Impact of familial risk factors on management and survival of early-onset breast cancer: a population-based study

Abstract

This population-based study evaluates the impact of a strong family history of breast cancer on management and survival of women with early-onset disease. We identified all breast cancer patients </=50 years, recorded between 1990 and 2001 at the Geneva familial breast cancer registry. We compared patients at high familial risk and low familial risk in terms of tumour characteristics, method of detection, treatment, survival and breast cancer mortality risk. Compared to patients at low familial risk (n=575), those at high familial risk (n=58) received significantly more often systemic therapy, especially for node-negative or receptor-positive disease. Five-year disease-specific survival rates of patients at high vs low familial risk were 86 and 90%, respectively. After adjustment, there was no difference in breast cancer mortality in general. A strong family history nonsignificantly increased breast cancer mortality in patients </=40 years (adjusted hazard ratio (HR) 4.0, 95% CI 0.8-19.7) and in patients treated without chemotherapy (adjusted HR 2.7, 95% CI 0.6-12.5).

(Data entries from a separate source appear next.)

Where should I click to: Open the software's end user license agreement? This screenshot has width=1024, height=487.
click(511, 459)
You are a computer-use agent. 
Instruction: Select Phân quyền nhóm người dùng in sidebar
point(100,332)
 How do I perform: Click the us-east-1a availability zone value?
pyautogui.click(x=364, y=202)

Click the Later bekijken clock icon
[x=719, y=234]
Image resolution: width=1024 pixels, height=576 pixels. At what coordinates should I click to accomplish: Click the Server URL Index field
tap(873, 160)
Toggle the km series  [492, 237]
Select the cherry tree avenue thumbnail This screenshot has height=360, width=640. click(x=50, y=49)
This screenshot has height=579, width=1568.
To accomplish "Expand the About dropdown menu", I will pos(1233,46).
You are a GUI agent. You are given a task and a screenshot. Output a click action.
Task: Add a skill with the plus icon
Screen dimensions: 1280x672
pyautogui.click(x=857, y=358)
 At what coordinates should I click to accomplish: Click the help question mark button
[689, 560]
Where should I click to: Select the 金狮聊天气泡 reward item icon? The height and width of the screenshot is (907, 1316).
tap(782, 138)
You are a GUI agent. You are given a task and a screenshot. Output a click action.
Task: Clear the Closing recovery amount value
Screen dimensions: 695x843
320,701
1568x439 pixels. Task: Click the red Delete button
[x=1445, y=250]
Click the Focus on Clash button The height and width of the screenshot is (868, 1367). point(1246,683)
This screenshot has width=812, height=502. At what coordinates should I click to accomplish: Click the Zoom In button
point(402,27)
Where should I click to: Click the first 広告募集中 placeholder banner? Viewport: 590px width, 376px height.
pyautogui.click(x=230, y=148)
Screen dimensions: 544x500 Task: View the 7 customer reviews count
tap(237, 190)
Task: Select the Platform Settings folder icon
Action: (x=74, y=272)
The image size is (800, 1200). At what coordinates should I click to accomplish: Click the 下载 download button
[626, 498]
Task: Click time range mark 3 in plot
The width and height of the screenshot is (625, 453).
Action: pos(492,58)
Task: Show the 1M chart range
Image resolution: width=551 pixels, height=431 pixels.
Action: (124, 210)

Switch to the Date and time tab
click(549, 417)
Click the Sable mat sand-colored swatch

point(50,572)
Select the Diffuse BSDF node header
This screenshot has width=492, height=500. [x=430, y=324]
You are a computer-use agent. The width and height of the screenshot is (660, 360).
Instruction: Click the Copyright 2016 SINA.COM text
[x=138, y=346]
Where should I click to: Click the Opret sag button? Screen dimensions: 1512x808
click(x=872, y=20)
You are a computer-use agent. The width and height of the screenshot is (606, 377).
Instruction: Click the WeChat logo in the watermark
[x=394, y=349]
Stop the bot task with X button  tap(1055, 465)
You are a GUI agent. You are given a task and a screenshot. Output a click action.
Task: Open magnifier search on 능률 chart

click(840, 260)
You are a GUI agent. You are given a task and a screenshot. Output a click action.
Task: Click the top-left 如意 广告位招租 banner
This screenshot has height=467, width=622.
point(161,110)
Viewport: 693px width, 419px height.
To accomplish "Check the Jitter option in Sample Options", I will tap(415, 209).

A strong family history of breast cancer is associated with an increased use of systemic therapy in early-onset patients. Although a strong family history does not seem to affect survival in general, it may impair survival of very young patients and patients treated without adjuvant chemotherapy. Owing to the limited number of patients in this study, these results should be used only to generate hypotheses.

Figure 1

Breast cancer-specific survival for young women (⩽50 years) at highly increased familial risk and women at low familial risk.